Data records:
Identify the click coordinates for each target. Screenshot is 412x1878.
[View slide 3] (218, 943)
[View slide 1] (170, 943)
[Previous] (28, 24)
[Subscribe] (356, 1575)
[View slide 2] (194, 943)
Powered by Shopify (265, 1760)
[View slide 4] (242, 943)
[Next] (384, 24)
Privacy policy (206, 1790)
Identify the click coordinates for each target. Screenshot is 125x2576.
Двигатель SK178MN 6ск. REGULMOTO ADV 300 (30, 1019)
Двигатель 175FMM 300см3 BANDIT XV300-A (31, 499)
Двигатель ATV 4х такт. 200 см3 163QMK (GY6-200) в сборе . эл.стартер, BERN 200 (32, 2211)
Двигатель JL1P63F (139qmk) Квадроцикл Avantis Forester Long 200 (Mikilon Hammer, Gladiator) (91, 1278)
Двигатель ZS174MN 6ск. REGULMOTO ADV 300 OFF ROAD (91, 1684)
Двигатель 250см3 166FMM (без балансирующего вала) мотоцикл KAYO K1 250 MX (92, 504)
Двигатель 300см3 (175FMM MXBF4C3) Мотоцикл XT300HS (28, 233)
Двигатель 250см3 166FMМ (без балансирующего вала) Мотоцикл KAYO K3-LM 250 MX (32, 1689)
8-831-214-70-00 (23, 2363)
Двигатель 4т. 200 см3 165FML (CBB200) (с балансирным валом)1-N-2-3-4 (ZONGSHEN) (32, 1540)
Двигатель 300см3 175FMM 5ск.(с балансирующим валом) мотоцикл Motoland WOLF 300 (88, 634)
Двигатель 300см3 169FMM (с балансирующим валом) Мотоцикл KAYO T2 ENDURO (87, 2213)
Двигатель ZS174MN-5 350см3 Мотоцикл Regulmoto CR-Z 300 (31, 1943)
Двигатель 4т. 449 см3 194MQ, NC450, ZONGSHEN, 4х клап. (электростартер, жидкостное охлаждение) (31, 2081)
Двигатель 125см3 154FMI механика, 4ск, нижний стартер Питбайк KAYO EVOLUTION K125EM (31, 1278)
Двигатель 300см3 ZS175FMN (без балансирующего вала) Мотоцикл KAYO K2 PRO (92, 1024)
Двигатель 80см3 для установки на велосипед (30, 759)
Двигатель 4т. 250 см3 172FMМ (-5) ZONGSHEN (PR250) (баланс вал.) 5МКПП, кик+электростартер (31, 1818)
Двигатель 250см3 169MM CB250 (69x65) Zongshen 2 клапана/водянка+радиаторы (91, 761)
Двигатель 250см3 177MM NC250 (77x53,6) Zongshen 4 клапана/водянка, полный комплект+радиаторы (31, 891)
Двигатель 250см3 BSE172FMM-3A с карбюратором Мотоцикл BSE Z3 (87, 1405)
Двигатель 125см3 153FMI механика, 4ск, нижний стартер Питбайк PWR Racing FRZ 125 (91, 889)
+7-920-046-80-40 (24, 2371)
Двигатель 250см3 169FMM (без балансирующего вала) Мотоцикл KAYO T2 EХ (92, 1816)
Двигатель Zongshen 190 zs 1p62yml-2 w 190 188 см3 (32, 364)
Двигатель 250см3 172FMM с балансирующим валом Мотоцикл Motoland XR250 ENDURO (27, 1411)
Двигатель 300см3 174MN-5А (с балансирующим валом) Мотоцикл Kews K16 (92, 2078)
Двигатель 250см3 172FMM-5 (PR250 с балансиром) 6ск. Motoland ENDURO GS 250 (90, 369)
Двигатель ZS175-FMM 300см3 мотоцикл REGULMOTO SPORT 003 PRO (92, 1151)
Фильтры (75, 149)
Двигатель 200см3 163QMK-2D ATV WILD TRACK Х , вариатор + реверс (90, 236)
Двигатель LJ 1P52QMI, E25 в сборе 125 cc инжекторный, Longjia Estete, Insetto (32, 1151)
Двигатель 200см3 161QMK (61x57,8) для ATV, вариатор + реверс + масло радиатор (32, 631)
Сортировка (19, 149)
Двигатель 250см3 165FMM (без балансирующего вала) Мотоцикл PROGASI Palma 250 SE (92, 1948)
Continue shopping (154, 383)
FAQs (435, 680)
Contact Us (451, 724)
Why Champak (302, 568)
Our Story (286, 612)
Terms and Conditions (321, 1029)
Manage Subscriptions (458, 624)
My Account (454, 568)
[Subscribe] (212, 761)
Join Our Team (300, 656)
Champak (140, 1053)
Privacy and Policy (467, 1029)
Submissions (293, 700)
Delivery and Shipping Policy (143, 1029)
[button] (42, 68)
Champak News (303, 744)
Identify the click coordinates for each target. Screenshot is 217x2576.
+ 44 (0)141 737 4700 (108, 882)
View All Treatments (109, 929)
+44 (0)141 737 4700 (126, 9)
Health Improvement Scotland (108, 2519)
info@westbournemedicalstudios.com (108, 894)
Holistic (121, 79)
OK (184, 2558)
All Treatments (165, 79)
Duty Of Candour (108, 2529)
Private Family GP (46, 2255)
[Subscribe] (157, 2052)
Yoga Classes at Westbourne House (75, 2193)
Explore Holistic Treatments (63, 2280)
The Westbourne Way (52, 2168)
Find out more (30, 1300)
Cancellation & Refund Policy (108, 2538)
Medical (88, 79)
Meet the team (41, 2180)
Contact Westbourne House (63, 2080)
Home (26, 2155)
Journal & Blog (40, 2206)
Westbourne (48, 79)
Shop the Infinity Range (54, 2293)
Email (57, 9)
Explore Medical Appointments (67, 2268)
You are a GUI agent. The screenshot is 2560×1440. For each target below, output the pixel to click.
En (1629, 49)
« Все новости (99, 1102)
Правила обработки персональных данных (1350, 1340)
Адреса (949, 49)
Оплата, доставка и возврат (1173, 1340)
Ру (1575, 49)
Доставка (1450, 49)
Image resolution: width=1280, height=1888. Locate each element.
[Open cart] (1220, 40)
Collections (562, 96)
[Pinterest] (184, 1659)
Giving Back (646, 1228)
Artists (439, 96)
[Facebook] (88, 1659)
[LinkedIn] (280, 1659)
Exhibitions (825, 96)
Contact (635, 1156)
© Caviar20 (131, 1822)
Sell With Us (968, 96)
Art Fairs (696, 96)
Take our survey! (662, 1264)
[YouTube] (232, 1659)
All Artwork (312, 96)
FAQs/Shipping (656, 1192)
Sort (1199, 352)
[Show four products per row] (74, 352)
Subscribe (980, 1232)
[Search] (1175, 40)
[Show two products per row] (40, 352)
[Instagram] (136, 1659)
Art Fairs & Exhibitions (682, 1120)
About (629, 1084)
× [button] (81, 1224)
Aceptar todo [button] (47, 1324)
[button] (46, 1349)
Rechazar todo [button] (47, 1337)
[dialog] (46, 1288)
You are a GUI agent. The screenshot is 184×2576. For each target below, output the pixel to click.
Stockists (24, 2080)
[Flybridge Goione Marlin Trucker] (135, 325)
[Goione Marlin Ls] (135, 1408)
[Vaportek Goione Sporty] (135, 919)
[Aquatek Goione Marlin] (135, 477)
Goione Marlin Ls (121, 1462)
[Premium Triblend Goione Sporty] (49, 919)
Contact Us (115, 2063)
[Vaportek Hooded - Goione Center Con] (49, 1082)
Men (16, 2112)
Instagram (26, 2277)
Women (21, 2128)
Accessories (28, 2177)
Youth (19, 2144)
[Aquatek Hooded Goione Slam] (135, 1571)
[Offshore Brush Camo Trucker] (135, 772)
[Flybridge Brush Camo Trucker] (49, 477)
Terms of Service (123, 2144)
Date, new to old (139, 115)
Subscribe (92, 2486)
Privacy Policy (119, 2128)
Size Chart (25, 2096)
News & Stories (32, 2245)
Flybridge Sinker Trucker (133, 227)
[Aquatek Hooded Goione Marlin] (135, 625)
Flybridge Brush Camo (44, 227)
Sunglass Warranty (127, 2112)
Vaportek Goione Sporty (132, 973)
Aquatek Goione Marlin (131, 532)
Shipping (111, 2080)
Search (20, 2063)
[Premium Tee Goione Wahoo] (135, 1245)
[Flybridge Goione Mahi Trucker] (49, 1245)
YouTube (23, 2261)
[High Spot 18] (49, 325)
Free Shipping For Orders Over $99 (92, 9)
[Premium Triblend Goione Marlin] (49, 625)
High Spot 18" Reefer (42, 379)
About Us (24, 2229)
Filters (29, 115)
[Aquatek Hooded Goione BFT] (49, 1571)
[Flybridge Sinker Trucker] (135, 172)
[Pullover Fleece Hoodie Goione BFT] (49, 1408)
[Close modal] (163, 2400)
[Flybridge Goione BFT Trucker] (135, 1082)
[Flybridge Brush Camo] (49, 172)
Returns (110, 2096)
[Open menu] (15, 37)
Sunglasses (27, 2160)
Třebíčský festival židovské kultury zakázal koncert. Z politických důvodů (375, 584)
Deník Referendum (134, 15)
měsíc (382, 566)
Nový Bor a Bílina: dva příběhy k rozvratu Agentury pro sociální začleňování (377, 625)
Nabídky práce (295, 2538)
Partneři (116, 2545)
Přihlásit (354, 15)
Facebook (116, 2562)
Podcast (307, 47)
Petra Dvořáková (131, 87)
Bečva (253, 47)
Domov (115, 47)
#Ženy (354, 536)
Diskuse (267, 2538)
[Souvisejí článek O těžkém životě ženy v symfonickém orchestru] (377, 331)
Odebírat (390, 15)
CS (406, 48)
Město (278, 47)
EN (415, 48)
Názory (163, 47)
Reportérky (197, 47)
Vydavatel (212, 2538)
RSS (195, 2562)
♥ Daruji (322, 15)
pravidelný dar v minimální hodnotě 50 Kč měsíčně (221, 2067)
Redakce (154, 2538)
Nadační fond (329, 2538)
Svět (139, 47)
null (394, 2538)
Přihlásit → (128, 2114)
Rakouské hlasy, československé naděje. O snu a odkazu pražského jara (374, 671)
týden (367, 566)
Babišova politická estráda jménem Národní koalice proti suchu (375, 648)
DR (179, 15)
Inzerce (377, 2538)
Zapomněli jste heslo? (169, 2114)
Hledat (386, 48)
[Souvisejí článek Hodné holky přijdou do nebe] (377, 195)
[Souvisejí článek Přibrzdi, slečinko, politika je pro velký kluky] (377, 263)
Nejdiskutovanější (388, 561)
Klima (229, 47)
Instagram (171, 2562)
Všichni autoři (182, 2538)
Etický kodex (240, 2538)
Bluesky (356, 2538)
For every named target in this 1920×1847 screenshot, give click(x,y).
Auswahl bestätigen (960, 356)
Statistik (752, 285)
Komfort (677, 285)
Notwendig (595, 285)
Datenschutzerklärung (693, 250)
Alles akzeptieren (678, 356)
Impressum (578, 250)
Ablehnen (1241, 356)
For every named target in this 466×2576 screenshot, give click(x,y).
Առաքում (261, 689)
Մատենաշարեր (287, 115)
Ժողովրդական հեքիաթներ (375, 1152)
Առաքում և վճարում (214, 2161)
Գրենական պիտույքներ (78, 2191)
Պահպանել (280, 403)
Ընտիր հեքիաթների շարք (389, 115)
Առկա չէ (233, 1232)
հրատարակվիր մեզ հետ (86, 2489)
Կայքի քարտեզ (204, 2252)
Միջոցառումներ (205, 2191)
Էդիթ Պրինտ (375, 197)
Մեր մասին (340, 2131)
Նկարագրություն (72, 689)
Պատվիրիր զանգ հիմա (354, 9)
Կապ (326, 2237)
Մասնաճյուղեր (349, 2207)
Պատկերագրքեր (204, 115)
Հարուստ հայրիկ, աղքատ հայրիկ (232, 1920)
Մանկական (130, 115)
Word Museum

*Task brief*:
Copy the stretch of the records above that runs from the line with "[button] (81, 1224)" through the line with "[Flybridge Goione Marlin Trucker] (135, 325)". Both end lines belong in the copy, and nothing else does.

*Task result*:
× [button] (81, 1224)
Aceptar todo [button] (47, 1324)
[button] (46, 1349)
Rechazar todo [button] (47, 1337)
[dialog] (46, 1288)
You are a GUI agent. The screenshot is 184×2576. For each target below, output the pixel to click.
Stockists (24, 2080)
[Flybridge Goione Marlin Trucker] (135, 325)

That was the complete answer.